Introduction to Astronomy
Astronomy can be enjoyed fully even if you are not a scientist. It is easy to learn the basics and you can use them when stargazing. You can observe the sun, the moon, the planets and the stars in your own backyard.
The study of any body outside the Earth is called astronomy. The stars, planets, the sun, the moon, comets, asteroids and galaxies are examples. The telescope is an astronomer’s most common tool. But you may also make use of other instruments like binoculars, maps and cameras. Telescopes range from small, portable instruments, to giant telescopes on mountaintops, to space telescopes orbiting the Earth.
One of the oldest sciences is astronomy which dates 3000 years ago with the Babylonians. The basis for modern astronomy appeared among Greek scholars between 700 BC and 100 AD. It developed among the Arabic scholars of the Middle East and later among European scholars of the Middle Ages and the Renaissance. During the early 17th century, the invention of the telescope and the observations of the subsequent Scientific Revolution helped bring about the astronomy of today.

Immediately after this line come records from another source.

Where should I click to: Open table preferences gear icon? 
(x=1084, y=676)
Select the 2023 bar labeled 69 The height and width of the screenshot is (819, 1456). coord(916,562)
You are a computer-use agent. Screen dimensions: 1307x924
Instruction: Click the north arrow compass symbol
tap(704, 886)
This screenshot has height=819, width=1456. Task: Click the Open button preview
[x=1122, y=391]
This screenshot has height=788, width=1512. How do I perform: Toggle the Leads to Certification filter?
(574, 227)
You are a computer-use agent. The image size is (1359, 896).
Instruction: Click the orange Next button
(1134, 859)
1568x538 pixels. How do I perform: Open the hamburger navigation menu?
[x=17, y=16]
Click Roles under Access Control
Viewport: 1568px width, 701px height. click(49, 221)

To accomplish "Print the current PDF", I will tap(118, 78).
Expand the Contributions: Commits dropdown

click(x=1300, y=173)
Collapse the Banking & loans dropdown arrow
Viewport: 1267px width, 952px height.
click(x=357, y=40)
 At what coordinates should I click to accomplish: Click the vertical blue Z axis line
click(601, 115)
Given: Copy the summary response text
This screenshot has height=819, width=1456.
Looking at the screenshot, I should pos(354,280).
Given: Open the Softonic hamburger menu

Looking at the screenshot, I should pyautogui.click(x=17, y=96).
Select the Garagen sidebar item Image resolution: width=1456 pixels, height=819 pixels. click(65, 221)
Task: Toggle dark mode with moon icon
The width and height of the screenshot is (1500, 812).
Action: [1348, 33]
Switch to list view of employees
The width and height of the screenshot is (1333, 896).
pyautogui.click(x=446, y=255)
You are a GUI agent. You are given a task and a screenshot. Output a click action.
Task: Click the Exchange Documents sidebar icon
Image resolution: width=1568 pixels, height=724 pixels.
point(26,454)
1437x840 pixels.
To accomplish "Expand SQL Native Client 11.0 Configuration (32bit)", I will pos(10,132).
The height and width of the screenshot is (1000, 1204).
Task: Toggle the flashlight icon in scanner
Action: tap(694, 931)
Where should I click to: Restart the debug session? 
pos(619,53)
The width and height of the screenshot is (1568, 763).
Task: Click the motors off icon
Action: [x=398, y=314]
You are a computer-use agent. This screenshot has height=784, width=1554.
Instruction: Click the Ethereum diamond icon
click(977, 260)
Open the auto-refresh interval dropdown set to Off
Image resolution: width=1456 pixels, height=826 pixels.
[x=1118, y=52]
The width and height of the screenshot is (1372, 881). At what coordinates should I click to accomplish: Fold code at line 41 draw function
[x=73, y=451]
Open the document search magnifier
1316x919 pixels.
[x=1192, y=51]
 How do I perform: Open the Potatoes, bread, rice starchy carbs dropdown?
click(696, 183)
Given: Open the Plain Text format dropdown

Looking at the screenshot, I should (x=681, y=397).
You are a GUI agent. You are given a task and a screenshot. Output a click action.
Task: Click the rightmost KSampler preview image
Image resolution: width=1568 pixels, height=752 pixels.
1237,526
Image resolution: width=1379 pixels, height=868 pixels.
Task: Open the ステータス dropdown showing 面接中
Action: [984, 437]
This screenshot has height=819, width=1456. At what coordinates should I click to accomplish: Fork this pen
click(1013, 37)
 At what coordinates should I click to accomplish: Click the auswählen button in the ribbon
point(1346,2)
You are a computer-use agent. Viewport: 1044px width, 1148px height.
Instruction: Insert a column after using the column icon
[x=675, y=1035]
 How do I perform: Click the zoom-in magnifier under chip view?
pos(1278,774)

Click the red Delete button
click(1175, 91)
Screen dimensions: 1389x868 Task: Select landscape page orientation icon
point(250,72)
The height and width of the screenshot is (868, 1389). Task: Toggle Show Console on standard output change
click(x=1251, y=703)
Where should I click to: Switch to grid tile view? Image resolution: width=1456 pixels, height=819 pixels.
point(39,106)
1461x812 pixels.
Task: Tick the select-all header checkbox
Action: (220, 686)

There are several branches of study for modern astronomy. There are astronomers who focus on the solar system and observing objects closely for a much detailed study. Some astronomers use mathematics and physics to learn about the structure of distant stars and galaxies. It even deals with the structure and age of the universe. Many amateur astronomers study of these same objects in space, but they do not use as much physics and math in the process.